J’avais donc pris place dans la chambre de Gabriel, malgré l’odeur du moisi et la présence de l’amiante. Je n’avais pas le choix. Dans le métier de Reporter Sans Frontières, il faut faire des sacrifices : nos vies sont une offrande sur l’autel de l’humanité. J’étais, malgré tout, attentif à tout ce que me disait mon interlocuteur pendant que, sur le feu, sa marmite mijotait avec raffinement. Il me contait l’histoire avec demi-sourire goguenard et je ne comprenais guère son attitude narquoise et peu familière de gamin qui le caractérisait ce jour-là. Au fur et à mesure qu’il avançait, railleur, dans son récit, j’avais fini par réaliser que la femme au sujet de laquelle il voulait à tout prix m’entretenir était une de nos compatriotes. C’était Geneviève, une Congolaise qui avait, dans cette France des années 2000, perdu ses repères comme toutes les femmes de nos Afriques contemporaines. Mais l’histoire de Geneviève n’avait rien à voir avec celle de La dame aux camélias , cette grande dame qui avait parcouru tous les hauts lieux de Paris, cette belle créature aux yeux de citronnelle, cette belle mondaine que le trépas avait fini par escroquer et dont les objets avaient été bazardés devant un grand public parisien à la fois triste et scrupuleux, arrogant et rieur.
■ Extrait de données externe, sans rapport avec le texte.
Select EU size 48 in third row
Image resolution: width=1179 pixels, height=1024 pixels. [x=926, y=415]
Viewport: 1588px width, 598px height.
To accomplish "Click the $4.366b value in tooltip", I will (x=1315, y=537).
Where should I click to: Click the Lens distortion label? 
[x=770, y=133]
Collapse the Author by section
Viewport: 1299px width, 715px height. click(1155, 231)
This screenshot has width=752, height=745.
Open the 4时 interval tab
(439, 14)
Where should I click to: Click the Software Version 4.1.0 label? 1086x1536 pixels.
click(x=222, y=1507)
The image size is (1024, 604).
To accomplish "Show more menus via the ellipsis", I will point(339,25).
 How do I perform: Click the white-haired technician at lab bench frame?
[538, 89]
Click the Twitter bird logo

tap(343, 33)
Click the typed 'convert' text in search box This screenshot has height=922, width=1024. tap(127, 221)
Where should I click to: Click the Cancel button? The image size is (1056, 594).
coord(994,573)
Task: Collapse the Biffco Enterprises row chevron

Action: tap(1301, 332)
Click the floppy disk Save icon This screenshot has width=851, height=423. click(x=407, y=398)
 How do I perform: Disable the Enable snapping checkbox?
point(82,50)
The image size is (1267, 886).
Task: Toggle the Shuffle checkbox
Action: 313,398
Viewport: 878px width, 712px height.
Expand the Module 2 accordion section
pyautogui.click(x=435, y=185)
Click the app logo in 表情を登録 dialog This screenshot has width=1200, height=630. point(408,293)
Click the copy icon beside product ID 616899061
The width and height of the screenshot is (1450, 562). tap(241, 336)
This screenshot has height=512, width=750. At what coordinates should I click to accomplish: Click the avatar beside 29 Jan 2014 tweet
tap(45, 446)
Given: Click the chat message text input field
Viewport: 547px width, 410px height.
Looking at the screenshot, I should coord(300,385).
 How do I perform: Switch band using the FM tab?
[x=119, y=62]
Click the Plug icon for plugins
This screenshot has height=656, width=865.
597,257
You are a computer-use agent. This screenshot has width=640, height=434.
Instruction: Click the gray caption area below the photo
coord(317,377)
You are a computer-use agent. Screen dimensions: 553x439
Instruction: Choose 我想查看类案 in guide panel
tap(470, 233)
« La vache noire », c’est le pseudonyme que les immigrés de Château-Rouge avaient attribué à Geneviève. Tous les immigrés de nos Afriques du dix-huitième arrondissement de Paris connaissaient dans les détails son histoire, l’histoire qu’ils contaient et racontaient dans les matanga , dans les nganda et dans d’autres lieux semblables. Geneviève aux yeux ronds, aux lèvres appétissantes, aux hanches bien faites, à la poitrine sensuelle et au ventre plat, avait cessé de fréquenter les milieux africains parce que son histoire lui collait à la peau. On ne la voyait plus à Château-Rouge, à Barbès-Rochechouart ou encore à la Gare du Nord : elle était complètement coupée du reste du monde. Même l’ombre de sa silhouette ne pouvait plus être aperçue dans les magasins Tati, aux marchés aux puces d’Argenteuil, de Montreuil, de la Porte de Clignancourt, de Sarcelles, ou encore dans tous les fast-foods du dix-huitième arrondissement de Paris : McDonald’s, Quick, KFC et bien d’autres. Geneviève aurait fait une dépression si elle n’avait pas changé de ville, si elle n’avait pas emménagé dans le sud-est de la France, loin des regards moqueurs de ses compatriotes. Elle était certes partie, mais laissant derrière elle des chuchotements presqu’inaudibles de femmes chiches et des soirs agrémentés de zestes de ricanements. Ces femmes, maladroitement snobes et bêcheuses, ne se lassaient pas de se la raconter à la moindre occasion.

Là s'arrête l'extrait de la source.